Green Smoothie
A great way to get kids to eat their greens!
An easy and delicious way to increase your green intake. Did you know studies have shown one cup of leafy greens each day lowers your risk of heart disease?
Also this recipe is anti-inflammatory, promotes tissue healing and helps aid digestion due to one of nature’s star foods - Pineapple; which contains the enzyme bromelain. Pineapple boasts an impressive nutrient profile rich in Vitamin C and manganese; and containing copper, the B vitamins, potassium and magnesium.
Dairy Free, Gluten Free, Vegan and Refined sugar free
Ingredients:
1 cup fresh pineapple, with skin removed and cut into chunks
1 banana (you can use frozen banana for a more chilled smoothie)

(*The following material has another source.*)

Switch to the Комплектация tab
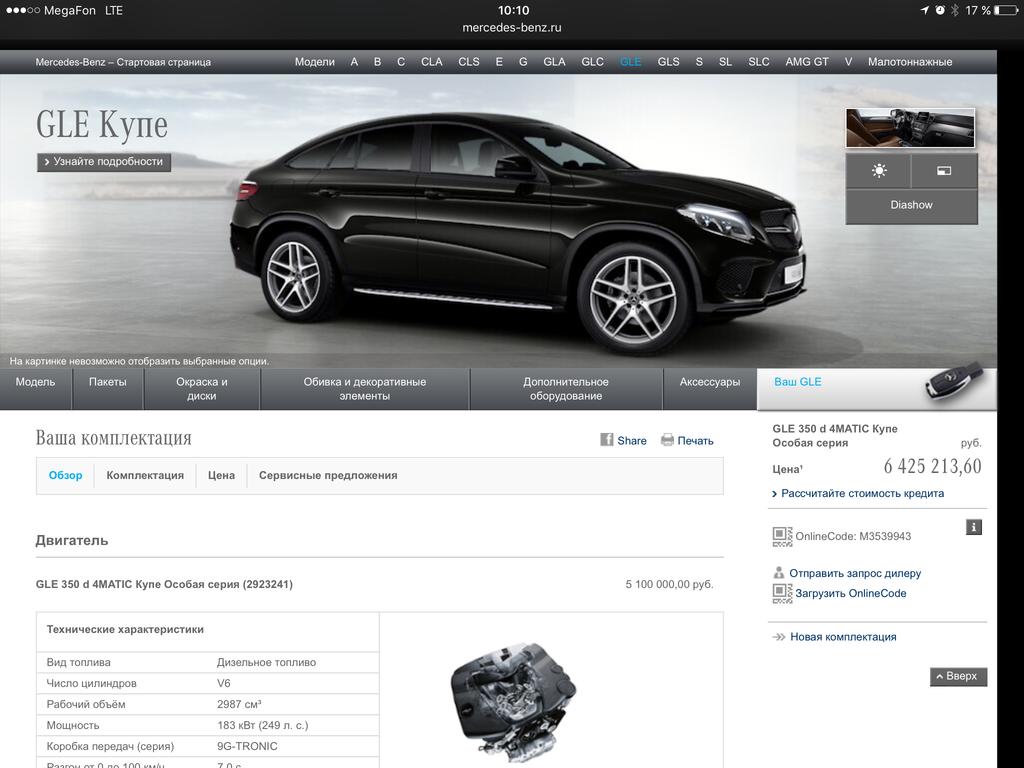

6 leaves of spinach, washed
1 and a half cups of chilled unsweetened almond milk.
2 T coconut yoghurt
Optional add ins: chia seeds, hemp seeds, ground flax seed for omega 3s.

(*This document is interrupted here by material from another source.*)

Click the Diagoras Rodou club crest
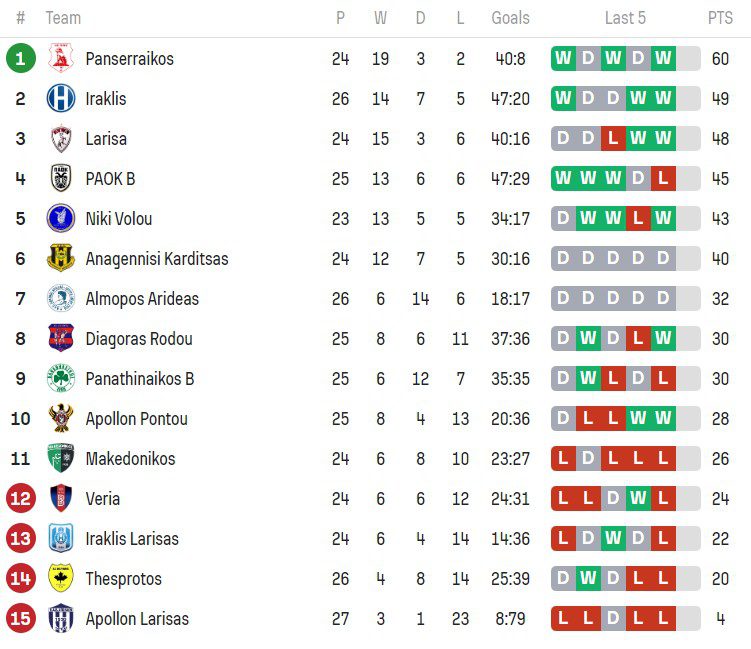 [61, 339]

Add all ingredients to a blender and blend on high until smooth and creamy.
There are numerous variations to a green smoothie and you can switch it up for a change by:
Swap the greens. Kale (remove stalks), silverbeet, baby spinach, romaine lettuce are all good options.
Try other plant milks or coconut water. Soy, cashew, hemp, oat, coconut. As there is already sweetening with the fruit, it is advisable not to use fruit juice.
Add healthy fats. Seeds or avocado make your smoothie thicker and gives longer satiety. If you like your smoothie a little thinner swap half a cup of the milk for water.